[Extracted entries Boundary: Start]
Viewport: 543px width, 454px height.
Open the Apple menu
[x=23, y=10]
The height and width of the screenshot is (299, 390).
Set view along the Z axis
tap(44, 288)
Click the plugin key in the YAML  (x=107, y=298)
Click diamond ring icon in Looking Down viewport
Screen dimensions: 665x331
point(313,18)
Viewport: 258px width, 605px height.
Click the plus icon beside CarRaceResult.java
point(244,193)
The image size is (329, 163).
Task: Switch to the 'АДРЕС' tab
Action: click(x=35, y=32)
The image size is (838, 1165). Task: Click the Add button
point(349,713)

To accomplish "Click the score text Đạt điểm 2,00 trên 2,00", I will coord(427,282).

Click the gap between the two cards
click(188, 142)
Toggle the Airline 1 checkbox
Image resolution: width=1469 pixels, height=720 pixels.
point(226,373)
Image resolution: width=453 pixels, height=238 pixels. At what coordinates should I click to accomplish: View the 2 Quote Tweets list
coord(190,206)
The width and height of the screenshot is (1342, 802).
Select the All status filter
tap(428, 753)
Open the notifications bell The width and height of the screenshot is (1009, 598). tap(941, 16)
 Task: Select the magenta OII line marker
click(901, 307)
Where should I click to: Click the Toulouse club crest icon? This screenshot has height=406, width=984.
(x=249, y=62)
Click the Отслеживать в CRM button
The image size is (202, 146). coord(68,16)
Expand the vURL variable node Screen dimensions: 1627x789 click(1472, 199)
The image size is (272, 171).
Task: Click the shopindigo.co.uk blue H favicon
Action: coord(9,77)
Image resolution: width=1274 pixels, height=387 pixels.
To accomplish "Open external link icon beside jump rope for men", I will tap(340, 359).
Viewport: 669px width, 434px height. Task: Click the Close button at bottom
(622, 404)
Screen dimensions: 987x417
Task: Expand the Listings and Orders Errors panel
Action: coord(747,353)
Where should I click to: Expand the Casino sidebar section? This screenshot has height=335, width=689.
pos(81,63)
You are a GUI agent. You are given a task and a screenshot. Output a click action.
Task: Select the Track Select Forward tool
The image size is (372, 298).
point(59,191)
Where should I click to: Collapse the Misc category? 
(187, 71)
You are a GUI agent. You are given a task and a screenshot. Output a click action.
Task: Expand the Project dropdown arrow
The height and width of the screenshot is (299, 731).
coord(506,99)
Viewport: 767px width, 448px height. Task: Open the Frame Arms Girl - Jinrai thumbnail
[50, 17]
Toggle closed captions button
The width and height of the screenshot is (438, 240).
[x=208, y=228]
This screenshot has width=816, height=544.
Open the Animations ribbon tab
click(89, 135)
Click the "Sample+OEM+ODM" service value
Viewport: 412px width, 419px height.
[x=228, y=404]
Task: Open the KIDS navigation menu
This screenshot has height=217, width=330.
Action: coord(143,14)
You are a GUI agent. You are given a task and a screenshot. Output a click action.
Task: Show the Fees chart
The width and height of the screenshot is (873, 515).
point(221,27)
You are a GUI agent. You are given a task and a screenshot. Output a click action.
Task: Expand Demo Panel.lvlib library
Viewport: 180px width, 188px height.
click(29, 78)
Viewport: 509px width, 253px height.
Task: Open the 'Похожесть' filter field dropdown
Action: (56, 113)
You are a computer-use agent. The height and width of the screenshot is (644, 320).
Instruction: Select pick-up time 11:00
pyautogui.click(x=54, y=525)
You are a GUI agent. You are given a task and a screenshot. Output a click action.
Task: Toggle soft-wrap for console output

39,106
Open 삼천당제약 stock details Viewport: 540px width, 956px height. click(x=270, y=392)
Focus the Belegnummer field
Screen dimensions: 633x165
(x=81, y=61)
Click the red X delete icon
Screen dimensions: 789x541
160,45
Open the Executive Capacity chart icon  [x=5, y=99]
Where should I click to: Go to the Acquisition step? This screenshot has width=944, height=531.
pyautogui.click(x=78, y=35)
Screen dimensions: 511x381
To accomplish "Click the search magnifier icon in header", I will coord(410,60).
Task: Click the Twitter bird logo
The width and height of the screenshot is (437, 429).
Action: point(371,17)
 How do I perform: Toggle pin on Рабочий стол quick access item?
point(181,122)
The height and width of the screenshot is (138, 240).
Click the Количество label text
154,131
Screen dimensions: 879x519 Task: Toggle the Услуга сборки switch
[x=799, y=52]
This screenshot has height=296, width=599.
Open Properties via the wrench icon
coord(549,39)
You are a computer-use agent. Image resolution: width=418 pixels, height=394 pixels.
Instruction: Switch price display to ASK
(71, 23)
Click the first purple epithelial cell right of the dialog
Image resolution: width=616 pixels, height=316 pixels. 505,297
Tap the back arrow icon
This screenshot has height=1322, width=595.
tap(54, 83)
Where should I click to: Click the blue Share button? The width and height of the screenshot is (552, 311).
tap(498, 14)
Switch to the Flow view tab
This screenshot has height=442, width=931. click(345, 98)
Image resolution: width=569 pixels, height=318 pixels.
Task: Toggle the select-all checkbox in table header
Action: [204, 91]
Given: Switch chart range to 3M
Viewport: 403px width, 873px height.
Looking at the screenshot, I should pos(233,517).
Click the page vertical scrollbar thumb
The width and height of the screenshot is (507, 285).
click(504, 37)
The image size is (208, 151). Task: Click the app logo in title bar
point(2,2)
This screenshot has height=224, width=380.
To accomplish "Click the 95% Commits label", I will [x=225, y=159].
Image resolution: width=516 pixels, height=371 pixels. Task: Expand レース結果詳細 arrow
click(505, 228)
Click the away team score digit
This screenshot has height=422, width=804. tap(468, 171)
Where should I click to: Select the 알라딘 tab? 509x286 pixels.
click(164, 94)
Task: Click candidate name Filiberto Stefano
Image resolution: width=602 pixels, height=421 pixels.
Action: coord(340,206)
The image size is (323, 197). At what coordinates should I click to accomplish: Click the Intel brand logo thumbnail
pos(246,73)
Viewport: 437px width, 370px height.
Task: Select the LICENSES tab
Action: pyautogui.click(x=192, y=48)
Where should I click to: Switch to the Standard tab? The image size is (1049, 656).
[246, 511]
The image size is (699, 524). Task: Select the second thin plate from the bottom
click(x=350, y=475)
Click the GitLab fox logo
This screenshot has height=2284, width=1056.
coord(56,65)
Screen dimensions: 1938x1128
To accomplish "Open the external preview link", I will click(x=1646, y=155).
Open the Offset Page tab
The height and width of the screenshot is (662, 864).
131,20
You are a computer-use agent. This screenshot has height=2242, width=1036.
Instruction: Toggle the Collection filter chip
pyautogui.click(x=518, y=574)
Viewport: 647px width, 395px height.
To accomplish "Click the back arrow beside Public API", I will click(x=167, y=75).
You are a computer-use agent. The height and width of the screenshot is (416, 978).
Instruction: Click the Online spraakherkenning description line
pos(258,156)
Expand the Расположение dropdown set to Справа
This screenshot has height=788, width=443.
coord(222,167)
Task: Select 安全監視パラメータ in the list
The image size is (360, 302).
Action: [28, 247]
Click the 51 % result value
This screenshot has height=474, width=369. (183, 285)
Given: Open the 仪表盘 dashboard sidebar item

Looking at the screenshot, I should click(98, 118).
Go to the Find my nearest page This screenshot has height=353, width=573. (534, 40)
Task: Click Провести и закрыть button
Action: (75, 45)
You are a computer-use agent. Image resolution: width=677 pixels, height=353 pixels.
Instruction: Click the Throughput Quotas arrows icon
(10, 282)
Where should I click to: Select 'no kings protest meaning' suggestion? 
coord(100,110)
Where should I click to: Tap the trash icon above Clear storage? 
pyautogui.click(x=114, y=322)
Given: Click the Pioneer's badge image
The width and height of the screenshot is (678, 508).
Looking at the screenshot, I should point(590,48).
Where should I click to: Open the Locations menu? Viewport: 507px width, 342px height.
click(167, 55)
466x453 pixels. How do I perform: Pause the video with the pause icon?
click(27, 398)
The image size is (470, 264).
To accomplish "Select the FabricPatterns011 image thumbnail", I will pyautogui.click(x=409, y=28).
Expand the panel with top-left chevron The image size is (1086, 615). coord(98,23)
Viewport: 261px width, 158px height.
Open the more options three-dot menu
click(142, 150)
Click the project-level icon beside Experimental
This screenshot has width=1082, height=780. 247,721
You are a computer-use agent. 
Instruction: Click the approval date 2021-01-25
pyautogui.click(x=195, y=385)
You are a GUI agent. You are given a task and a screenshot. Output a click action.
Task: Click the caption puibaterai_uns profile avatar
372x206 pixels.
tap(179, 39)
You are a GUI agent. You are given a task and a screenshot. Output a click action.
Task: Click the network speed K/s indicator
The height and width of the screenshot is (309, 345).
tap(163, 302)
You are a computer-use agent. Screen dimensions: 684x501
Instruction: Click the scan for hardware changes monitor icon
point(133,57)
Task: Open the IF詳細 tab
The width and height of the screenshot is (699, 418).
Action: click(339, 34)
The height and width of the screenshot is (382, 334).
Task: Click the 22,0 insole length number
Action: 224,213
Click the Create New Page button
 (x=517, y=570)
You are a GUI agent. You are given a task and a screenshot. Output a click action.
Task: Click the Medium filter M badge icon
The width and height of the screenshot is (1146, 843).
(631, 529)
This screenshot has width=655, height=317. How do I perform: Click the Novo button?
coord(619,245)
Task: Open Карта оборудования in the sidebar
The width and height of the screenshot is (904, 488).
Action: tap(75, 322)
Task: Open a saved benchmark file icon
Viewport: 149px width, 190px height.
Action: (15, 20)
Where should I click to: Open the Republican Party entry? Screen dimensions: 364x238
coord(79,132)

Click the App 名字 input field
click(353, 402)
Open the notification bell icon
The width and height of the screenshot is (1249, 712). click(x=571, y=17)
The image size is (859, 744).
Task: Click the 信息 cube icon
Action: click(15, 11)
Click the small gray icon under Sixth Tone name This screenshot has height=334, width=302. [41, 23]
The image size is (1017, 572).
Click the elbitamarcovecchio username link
[Extracted entries Boundary: End]
» **Problem to solve**
Each line in the records that carries "external" must be copied out.

» **Output of the exercise**
To accomplish "Open external link icon beside jump rope for men", I will tap(340, 359).
To accomplish "Open the external preview link", I will click(x=1646, y=155).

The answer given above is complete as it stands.